THE GREATEST SONGS OF THE 1960s THAT NO ONE HAS EVER HEARD
1,982) Kim Weston — “Brothers & Sisters (Get Together)”
“Killer funk with a message! Right on!” (atgunchev, https://www.youtube.com/watch?v=bfUG-74lwAQ) “[R]ed hot funk amazing vocals”. (noelwalsh7979, https://www.youtube.com/watch?v=bfUG-74lwAQ) “Woww, the heat coming off this track is intense!” (t_albino, https://www.youtube.com/watch?v=f8NDMeO6beY)
Kim laid down this “self-penned [along with her husband William ‘Mickey’ Stevenson] tour-de-force . . . [that] should have been [a] huge hit[] . . . [a] brilliant & riveting survival anthem[] that inspire[s]” (Funk My Soul, https://www.funkmysoul.gr/kim-weston-1970-kim-kim-kim/), a “message song . . . featur[ing] brass like elephants trumpeting and a deep lowdown groove” (Ian McCann, https://www.udiscovermusic.com/stories/kim-weston-kim-kim-kim-stax-album/), simply “brilliant . . . [with] wickedly hyperactive horns”. (mag1c_hands, https://rateyourmusic.com/release/album/kim-weston/kim-kim-kim/)
As to Kim’s ’71 Volt LP Kim, Kim, Kim, Funk My Soul enthuses:
Kim Weston recorded this incredibly great set of richly varied and stunning performances a number of years after leaving Motown and is in peak form in this lost masterpiece that should have made [her] a huge Superstar as nobody sings quite like this fiery Diva who has the greatest voice of any of the singers from the classic Motown sixties and could out sing everyone on that legendary label…[T]he lady can SING!!! . . . [She is] one of the greatest singers of her generation.
Steve Huey tells us about Kim:
Best known as a duet partner of Marvin Gaye [see #229, 940, 1,738] , Kim Weston also charted with some of her own solo sides during the ’60s, although she never had . . . breakout success . . . . Born Agatha Natalie Weston in Detroit . . . she started singing in her church choir at age three, and by her teenage years had joined a touring gospel group called the Wright Specials.
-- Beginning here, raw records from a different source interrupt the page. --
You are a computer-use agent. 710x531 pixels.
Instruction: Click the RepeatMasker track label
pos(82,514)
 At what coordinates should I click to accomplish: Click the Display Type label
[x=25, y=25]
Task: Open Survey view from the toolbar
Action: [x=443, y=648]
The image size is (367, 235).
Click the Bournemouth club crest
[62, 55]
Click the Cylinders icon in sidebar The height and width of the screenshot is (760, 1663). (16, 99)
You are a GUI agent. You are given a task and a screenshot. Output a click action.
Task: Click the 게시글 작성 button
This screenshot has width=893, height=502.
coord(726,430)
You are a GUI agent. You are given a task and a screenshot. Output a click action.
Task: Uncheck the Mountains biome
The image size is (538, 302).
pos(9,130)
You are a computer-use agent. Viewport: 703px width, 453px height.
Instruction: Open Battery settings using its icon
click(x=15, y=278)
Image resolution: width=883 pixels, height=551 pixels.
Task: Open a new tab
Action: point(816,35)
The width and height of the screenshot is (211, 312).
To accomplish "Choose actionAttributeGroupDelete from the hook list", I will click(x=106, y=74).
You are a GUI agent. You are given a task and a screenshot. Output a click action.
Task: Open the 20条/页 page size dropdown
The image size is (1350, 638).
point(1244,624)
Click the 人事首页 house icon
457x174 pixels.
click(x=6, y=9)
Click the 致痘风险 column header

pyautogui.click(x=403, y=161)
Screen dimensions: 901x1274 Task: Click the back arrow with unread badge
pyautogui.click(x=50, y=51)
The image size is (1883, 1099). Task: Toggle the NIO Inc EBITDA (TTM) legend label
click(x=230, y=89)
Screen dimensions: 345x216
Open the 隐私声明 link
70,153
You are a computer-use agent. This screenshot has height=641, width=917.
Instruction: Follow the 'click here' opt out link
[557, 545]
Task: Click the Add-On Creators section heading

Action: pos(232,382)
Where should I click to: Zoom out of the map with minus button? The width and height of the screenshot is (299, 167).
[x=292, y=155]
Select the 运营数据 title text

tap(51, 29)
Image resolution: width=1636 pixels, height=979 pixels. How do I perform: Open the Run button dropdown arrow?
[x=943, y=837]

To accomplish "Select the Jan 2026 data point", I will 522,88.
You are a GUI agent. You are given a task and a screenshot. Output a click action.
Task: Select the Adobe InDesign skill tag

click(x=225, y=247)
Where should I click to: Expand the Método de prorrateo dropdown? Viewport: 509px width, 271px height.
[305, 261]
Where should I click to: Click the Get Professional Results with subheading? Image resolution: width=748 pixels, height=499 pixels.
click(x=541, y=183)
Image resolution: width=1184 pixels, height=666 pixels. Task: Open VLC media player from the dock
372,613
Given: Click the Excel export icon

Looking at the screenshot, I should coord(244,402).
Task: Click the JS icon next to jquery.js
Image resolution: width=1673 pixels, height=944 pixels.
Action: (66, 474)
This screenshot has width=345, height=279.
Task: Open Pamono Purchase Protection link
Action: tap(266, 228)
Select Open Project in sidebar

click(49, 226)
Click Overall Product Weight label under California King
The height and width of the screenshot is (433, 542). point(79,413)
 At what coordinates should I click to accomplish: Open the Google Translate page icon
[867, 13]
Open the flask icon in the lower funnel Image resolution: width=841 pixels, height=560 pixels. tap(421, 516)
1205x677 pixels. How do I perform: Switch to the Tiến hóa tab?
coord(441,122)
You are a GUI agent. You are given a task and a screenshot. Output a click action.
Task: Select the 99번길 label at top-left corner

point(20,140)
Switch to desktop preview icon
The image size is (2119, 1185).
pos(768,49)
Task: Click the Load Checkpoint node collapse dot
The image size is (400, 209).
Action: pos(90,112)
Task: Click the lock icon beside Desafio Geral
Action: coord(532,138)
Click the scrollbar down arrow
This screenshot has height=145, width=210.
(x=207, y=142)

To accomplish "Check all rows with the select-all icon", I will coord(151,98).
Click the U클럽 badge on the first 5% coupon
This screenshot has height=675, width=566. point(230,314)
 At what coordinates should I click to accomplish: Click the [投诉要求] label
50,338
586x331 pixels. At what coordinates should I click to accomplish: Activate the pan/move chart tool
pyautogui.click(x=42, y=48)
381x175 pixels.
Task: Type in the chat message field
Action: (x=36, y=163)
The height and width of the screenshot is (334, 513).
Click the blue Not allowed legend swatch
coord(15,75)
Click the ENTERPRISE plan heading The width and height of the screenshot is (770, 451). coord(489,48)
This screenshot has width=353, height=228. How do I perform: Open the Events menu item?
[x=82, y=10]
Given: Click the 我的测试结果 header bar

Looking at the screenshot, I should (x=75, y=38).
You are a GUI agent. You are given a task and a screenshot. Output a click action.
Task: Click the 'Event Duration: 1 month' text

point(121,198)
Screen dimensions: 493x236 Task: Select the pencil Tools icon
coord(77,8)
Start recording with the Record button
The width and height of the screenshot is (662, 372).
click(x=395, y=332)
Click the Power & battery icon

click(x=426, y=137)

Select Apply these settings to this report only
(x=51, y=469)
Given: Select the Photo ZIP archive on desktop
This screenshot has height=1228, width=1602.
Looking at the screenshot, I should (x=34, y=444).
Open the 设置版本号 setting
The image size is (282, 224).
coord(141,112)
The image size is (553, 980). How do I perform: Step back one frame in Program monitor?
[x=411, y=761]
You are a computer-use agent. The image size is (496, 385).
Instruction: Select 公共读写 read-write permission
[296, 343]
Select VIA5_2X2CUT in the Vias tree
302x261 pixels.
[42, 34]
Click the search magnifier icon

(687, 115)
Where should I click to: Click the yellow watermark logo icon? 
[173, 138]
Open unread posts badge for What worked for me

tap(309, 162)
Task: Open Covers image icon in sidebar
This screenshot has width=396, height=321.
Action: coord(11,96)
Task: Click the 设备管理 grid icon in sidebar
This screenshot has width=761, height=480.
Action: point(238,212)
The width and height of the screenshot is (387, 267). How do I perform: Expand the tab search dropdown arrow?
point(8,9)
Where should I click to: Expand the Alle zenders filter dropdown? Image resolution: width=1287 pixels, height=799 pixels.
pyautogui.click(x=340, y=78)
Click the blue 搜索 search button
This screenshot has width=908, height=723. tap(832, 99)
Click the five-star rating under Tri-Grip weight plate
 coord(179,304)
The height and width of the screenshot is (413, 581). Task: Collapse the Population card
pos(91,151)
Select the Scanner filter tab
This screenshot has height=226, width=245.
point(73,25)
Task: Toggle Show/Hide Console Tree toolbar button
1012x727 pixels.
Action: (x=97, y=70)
She signed with Motown during the company’s early days, scoring a minor R&B hit in 1963 with “Love Me All the Way.” The following year, she recorded her first duet with Gaye, “What Good Am I Without You,” but made the tactical error of turning down a chance to record “Dancing in the Street[]” . . . . She enjoyed her biggest solo hit in 1965 with “Take Me in Your Arms (Rock Me a Little While)” and followed it up in 1966 with the equally soulful “Helpless[]” . . . . Also in 1966, she cut an entire album of duets with Gaye, Take Two, which produced the Top Five R&B classic “It Takes Two.” By the time it was peaking on the charts in early 1967, however, Weston had already left Motown; she and her husband, producer William “Mickey” Stevenson, moved to MGM, but a pair of albums there . . . proved to be commercial failures. Weston subsequently recorded for Volt (Kim, Kim, Kim), People . . . , and . . . Banyan Tree, all without much success. She did, however, chart with her version of the anthem “Lift Ev’ry Voice and Sing” in 1970.